DEV Community

Hakim
Hakim

Posted on

An introduction to packaging in Python

Learning how to package your code is very useful for any python developer. It gives you a better understanding of how Python works and, above all, enables you to share your code with others or simply deploy it in a runtime environment.

So how does it work? Why not just share your code via git? Actually, it's more complex than it sounds. There's even a whole working group, the Python Packaging Authority (aka pypa), which has been working on this subject since since 2011 and it's a constantly evolving field.

In this article, we'll take a quick look at packaging in Python and present a simple method for packaging your code in 2023.

TL;DR

  • Use the pyproject.toml file following the setuptools guide.
  • You can simply use pip install build && python -m build to build your package.
  • Adopt src-layout.

Packages in Python

First, a few definitions:

Python module

A module python un is a text file with the extension .py containing python code.

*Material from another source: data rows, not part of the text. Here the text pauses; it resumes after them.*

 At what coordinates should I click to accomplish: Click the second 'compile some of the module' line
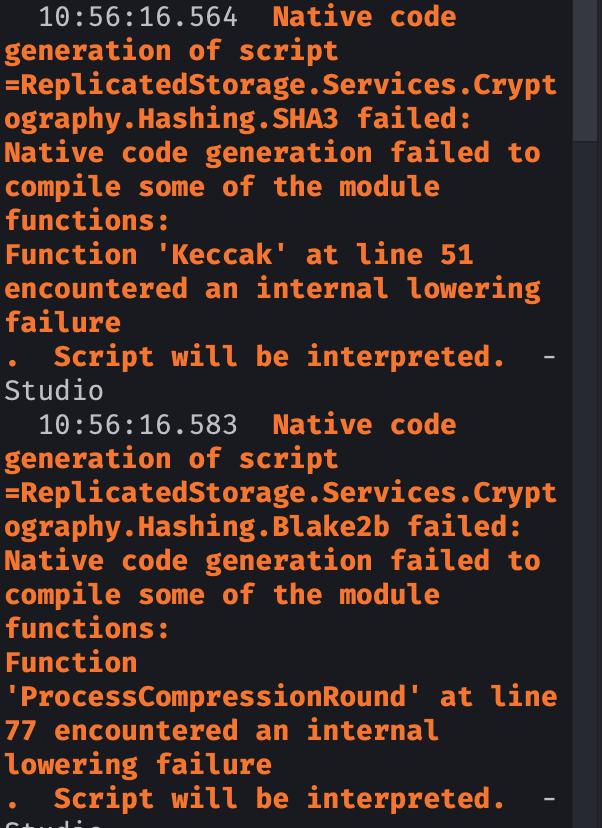pyautogui.click(x=222, y=595)
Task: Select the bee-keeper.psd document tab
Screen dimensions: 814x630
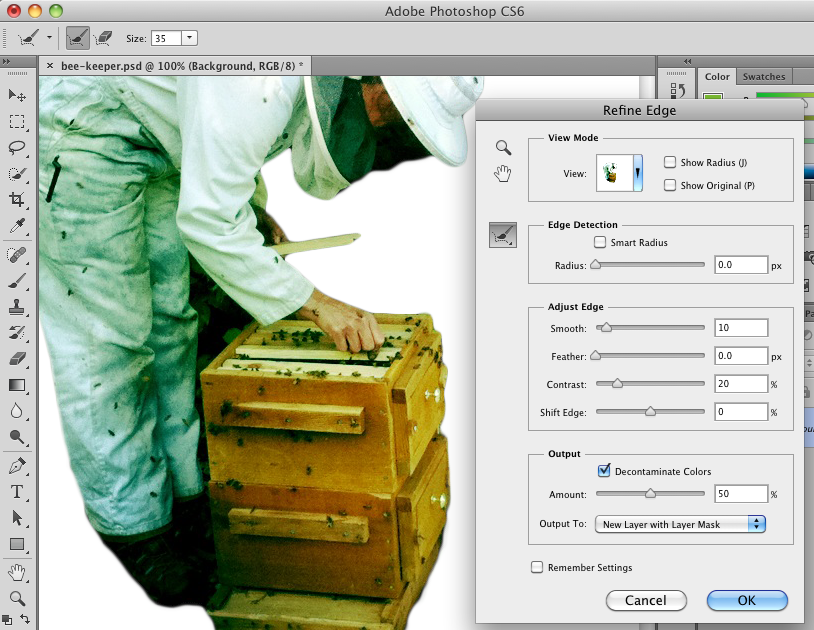Action: 180,64
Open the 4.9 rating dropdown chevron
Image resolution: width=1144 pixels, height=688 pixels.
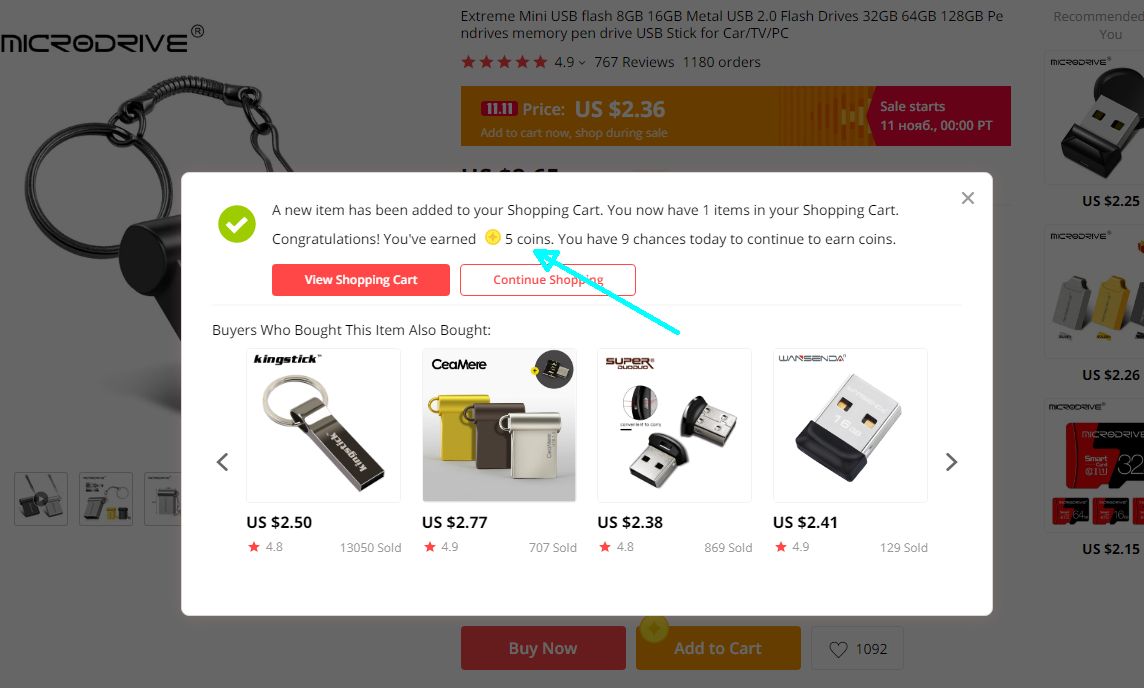(581, 63)
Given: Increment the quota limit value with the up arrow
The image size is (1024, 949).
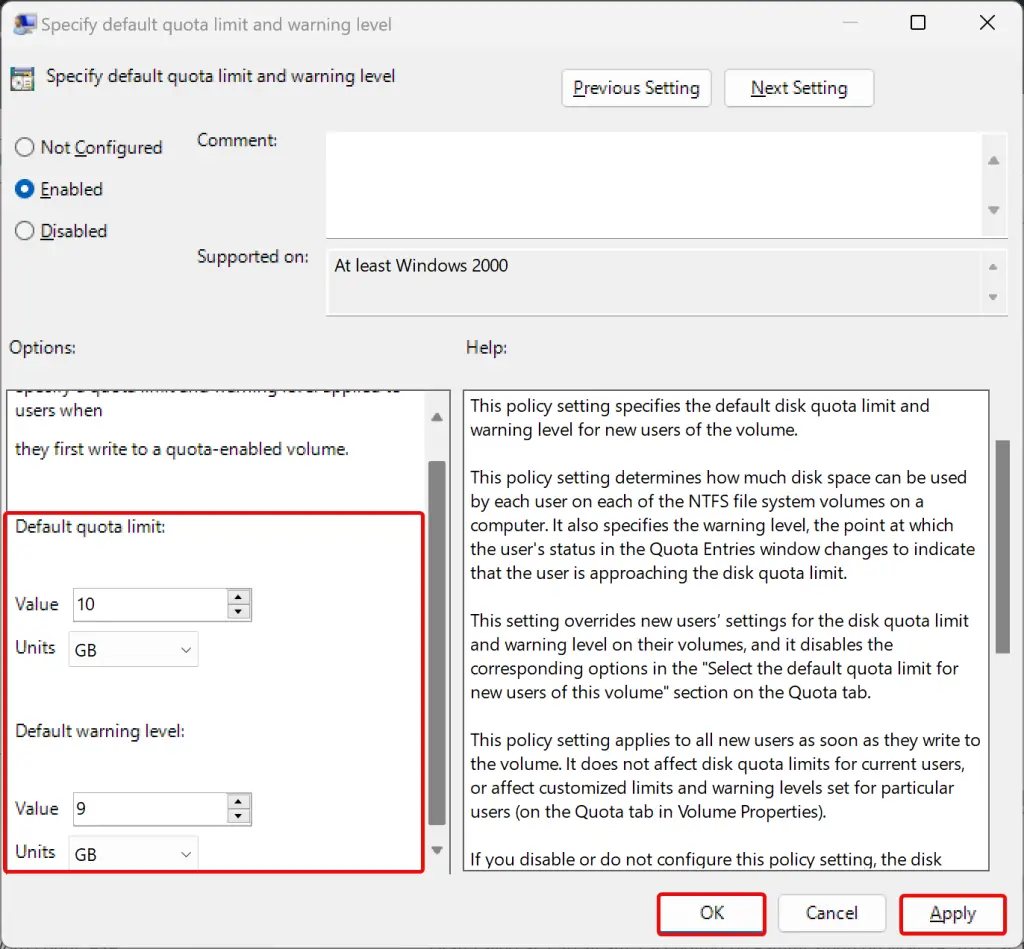Looking at the screenshot, I should click(239, 598).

It's called a module because it "modularizes" the python source code into several .py files. We then use python's import functionality to import elements from another module.

For example, if you create a count_lines.py file containing a count_lines_file function, you can then import this function:

# count_lines.py
def count_lines_file(filepath: str) -> int:
    """Count the number of lines in a file"""
    return sum(1 for _ in open(filepath))
Enter fullscreen mode Exit fullscreen mode
from count_lines import count_lines_file
count_lines_file("count_lines.py")
3
Enter fullscreen mode Exit fullscreen mode

When you execute the instruction from count_lines import count_lines_file, python looks for the module in the current directory (where python was launched); then in the python installation directory /usr/lib/python3.11; then in the directory where python installs default packages: /usr/lib/python3.11/site-packages.

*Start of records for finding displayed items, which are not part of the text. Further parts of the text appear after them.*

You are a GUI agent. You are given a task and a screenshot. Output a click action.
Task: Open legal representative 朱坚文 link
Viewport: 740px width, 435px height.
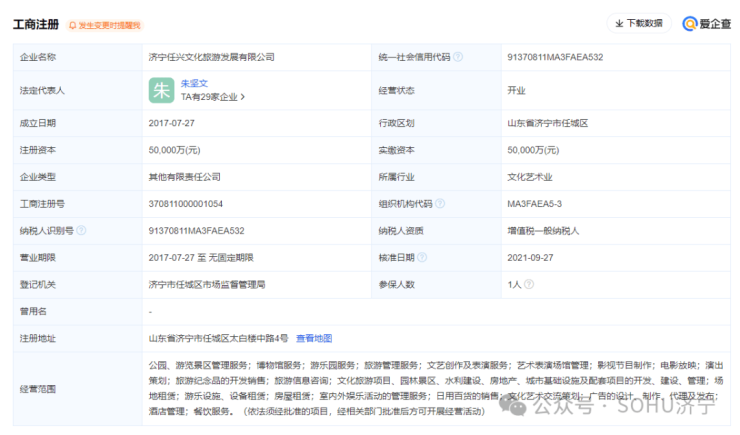(194, 83)
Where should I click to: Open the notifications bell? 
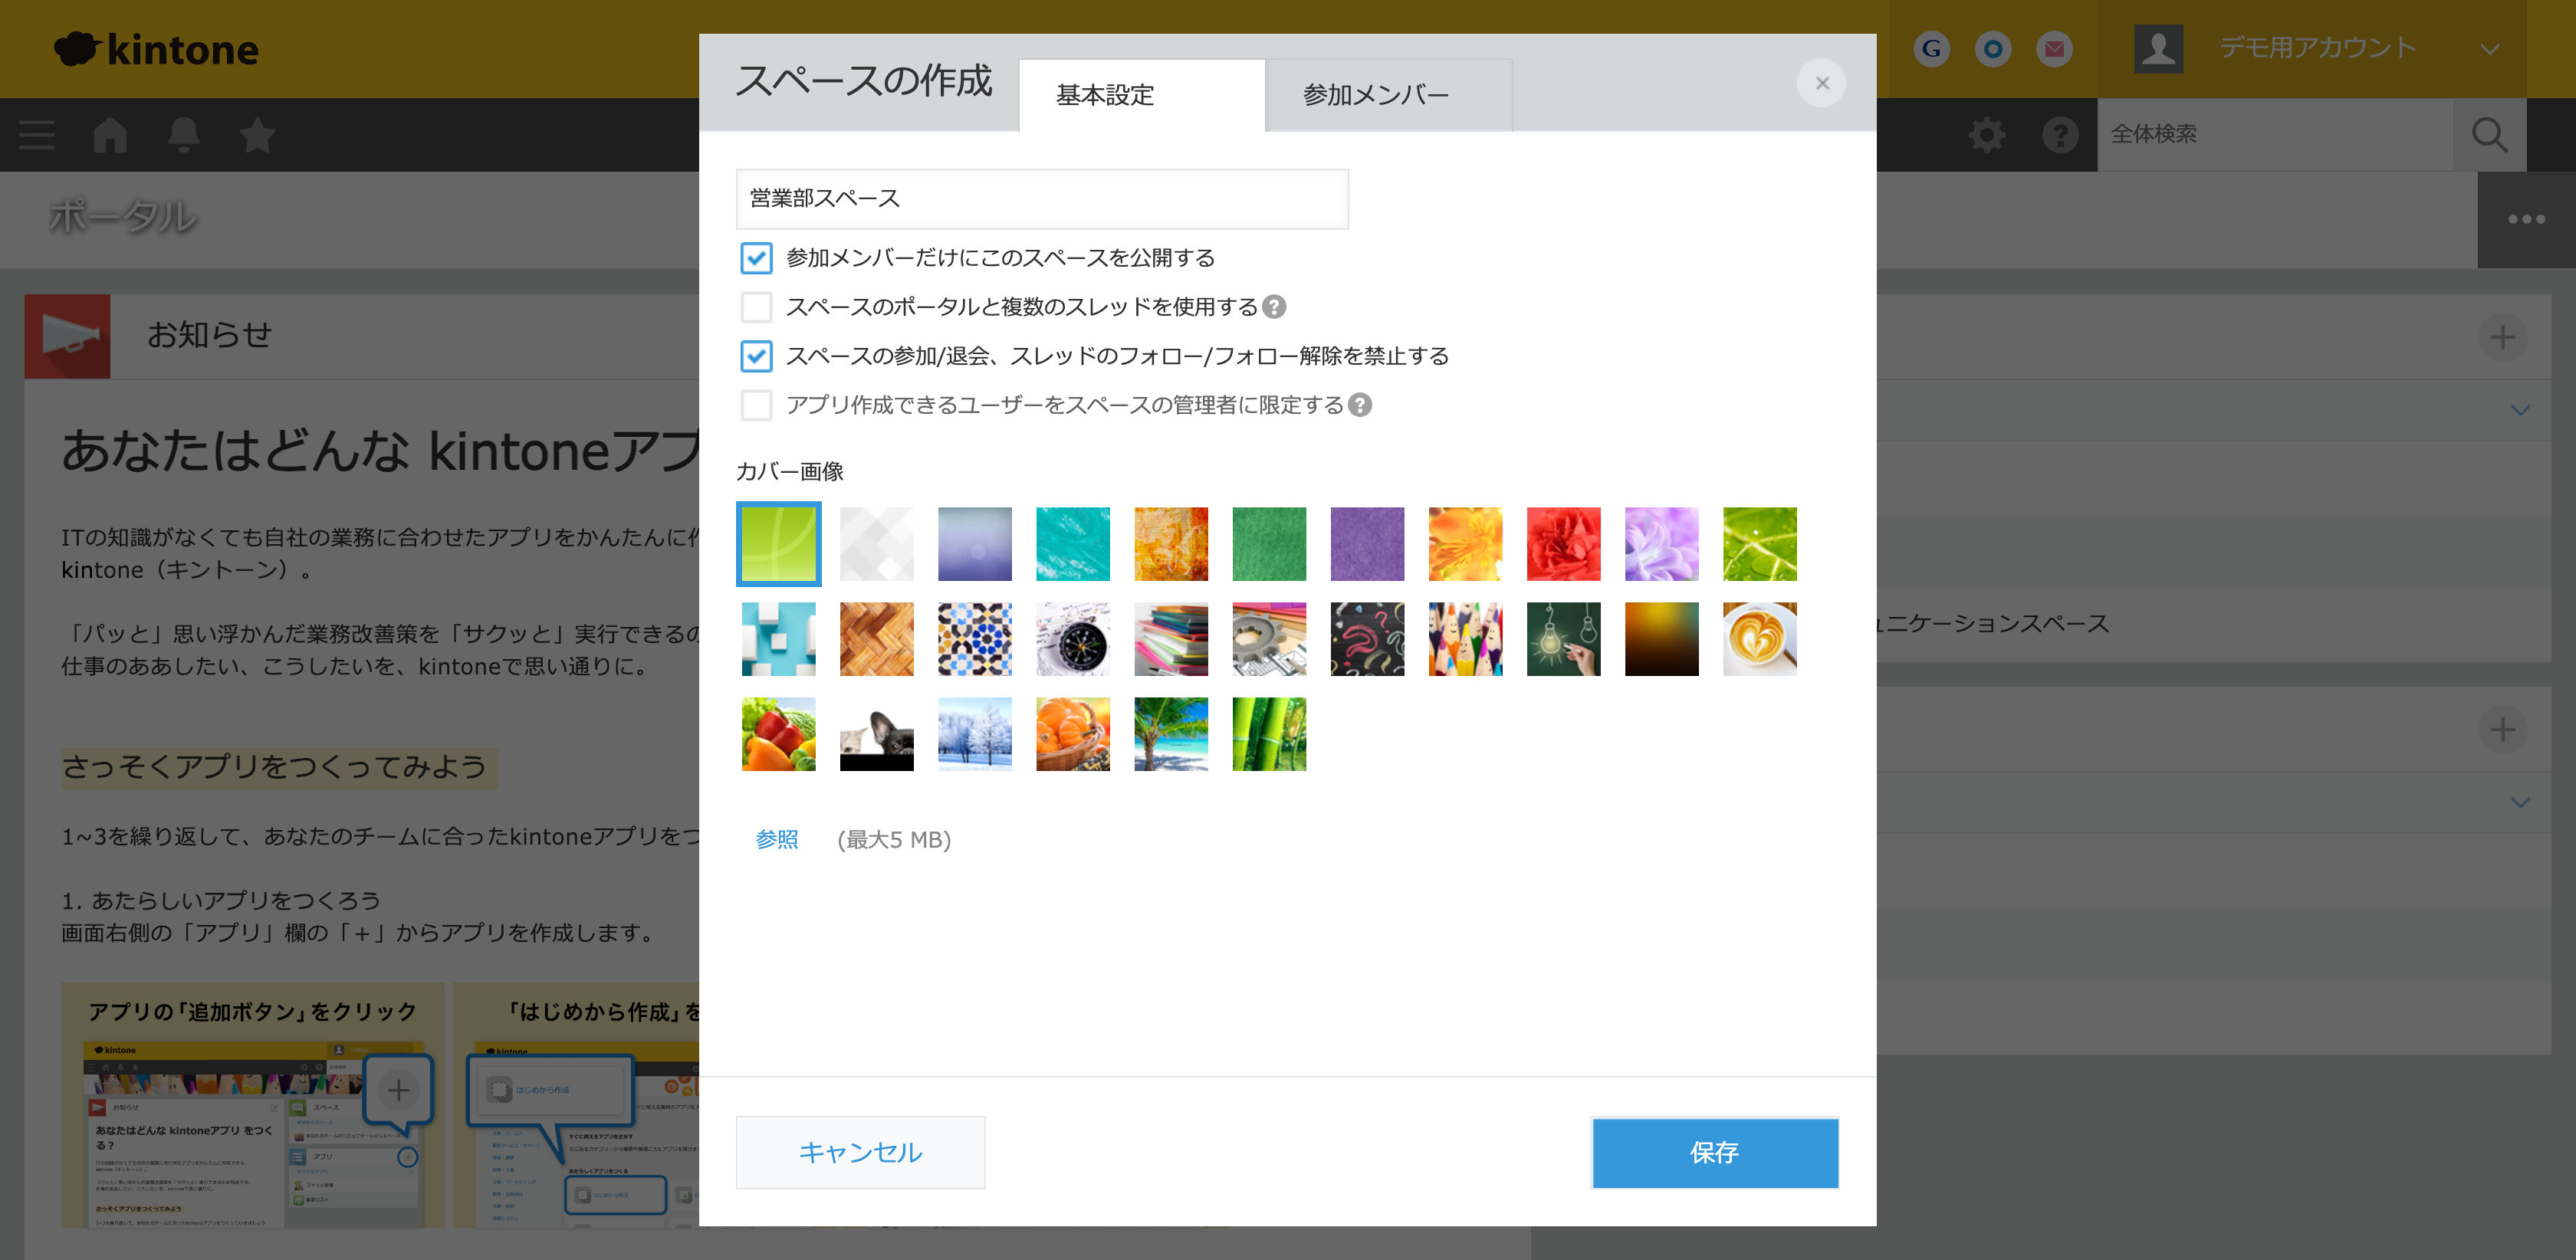[184, 134]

As soon as the module is found, it is executed in the python environment and the elements defined in it become available.

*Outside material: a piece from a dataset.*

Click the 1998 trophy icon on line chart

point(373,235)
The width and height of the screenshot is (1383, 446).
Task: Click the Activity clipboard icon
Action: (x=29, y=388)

The list of directories in which python searches for modules is provided by the sys package:

import sys
sys.path
["", "/usr/lib/python3.11/python311.zip", "/usr/lib/python3.11/python311", "/usr/lib/python3.11/site-packages"]
Enter fullscreen mode Exit fullscreen mode

Package python

A package is a folder that groups together a set of python modules and facilitates access to them by creating a namespace: from numpy.linalg import norm.

To create a package, simply create a __init__.py file (which can be empty) in a folder.
The folder is then considered by python as a package.

Let's create a package for the count_lines.py module:

count_package
├── __init__.py
└── count_lines.py
Enter fullscreen mode Exit fullscreen mode

We can now use "pointed" notation to import the count_lines module:

from count_package.count_lines import count_lines_file
count_lines_file("count_lines.py")
3
Enter fullscreen mode Exit fullscreen mode

When executing the instruction from count_package.count_lines import count_lines_file, python looks for a count_package folder containing a __init__.py file in the sys.path directories (the current directory and the default directories seen above).

If the package is found, the modules present in it can be accessed using the "pointed" notation.

Distribute your package

To distribute your package, create a distribution. This is an archive containing the package to be distributed, which can then be installed using the pip package manager.

There are two main distribution formats:

  • The Source Distribution (sdist) format: this is an archive containing all source code and metadata.
  • The Built Distribution format: this is a distribution format in which a number of things have been pre-compiled to facilitate installation on other environments. This is particularly useful for modules written in C / C++.

The wheel format is the reference Built Distribution format. It is the format developed by the Python Packaging Authority and is widely used to distribute packages.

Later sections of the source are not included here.